Imagery and the Arts –
….the first forms of healing…. are being retrieved today by the Expressive Arts Therapies. Somatic Art Therapy uses expressive arts processes to identify and help heal pain and illness in the body. When we use the body as a guide, we invite the possibility of wholeness and the transformation of wounding into healing, blocks into breakthroughs and pain into wellness.
How does it work?
Studies have shown that trauma caused by injury or abuse is received in an altered state and stored in the cells of the body.
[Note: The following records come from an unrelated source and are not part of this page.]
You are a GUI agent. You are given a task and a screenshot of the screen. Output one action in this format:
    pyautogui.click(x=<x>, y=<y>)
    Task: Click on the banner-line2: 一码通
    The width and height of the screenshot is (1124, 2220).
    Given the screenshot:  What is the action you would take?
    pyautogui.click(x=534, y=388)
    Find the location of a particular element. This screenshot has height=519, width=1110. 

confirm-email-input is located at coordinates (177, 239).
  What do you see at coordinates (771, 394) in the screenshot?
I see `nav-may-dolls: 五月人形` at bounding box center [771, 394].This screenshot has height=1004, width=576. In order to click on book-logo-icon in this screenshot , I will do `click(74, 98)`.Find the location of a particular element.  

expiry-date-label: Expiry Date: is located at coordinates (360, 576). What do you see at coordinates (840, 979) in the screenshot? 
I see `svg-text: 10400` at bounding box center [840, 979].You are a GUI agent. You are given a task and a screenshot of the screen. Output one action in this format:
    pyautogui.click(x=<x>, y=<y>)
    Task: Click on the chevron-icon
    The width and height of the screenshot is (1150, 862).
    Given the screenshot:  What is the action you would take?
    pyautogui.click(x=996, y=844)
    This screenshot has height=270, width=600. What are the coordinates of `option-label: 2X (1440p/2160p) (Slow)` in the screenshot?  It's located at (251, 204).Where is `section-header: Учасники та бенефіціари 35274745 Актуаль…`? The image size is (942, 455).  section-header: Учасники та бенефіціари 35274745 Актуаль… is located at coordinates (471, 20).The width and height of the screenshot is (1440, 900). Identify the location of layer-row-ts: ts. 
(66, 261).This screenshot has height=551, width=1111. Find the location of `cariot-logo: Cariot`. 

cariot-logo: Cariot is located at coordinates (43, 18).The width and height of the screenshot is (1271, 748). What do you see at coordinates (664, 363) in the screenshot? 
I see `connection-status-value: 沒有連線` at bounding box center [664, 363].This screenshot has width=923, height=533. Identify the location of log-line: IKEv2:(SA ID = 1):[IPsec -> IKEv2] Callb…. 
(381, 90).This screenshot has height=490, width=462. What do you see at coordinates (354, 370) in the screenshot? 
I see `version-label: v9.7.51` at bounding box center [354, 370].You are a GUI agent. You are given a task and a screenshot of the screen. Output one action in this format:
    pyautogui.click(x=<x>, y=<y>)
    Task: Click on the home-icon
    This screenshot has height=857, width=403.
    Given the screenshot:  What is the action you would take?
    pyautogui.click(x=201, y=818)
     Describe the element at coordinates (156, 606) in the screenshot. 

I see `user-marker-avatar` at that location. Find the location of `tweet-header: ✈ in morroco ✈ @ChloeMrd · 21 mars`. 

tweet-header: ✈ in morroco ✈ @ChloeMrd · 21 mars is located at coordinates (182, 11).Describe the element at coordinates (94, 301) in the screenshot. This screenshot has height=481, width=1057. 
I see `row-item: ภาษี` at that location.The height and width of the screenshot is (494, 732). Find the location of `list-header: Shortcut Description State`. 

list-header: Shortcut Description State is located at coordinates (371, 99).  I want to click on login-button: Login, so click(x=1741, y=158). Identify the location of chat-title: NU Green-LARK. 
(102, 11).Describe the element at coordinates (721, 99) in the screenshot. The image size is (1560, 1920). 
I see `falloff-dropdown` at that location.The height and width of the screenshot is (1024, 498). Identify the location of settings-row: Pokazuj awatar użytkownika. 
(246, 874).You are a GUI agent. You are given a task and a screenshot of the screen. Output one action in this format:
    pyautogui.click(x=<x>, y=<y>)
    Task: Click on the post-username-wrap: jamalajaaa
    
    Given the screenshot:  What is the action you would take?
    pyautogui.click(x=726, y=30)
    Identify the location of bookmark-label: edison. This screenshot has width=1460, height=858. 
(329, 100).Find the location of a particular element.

It resides there and can continue to affect daily life through pain, illness or addiction. To fully heal the emotional and physical effects of trauma required an alignment with the body’s own healing abilities which are often blocked by the trauma itself.
Mindfulness, art-making and body awareness practices, allows us to gently move into an altered state in order to clear trauma. The process of art therapy encourages this state-dependent imagery to emerge. In the safe space provided by the therapist, and through the art-making and imagery process, physical and emotional release occurs.
What activities are involved?
Somatic Art Therapy uses movement and body awareness, mindfulness, ritual and art making – drawing, painting, clay, assemblage, collage – to help heal by accessing the pictures we hold about ourselves and our body. When we image our beliefs and attitudes, we can work to change them, allowing for resolution and recovery.
Because of its symbolic nature, the art therapy process is a complementary medicine which can be used in conjunction with other medical treatment.
What problems can be addressed?
Somatic Art Therapy has been used in the healing of (1) Cancer, chronic fatigue and other immunologist illnesses; (2) Chronic body pain, migraine headaches and somatic effects of emotional, physical and sexual abuse; and (3) Pregnancy and labor trauma, infertility, other gynecological difficulties, eating disorders, addictions, and negative body image.
Do I have to be an artist?
We all possess a creative nature. Art-making activates this natural impulse. In Somatic Art Therapy the process, not the product, is the goal. Art work is neither judged nor interpreted.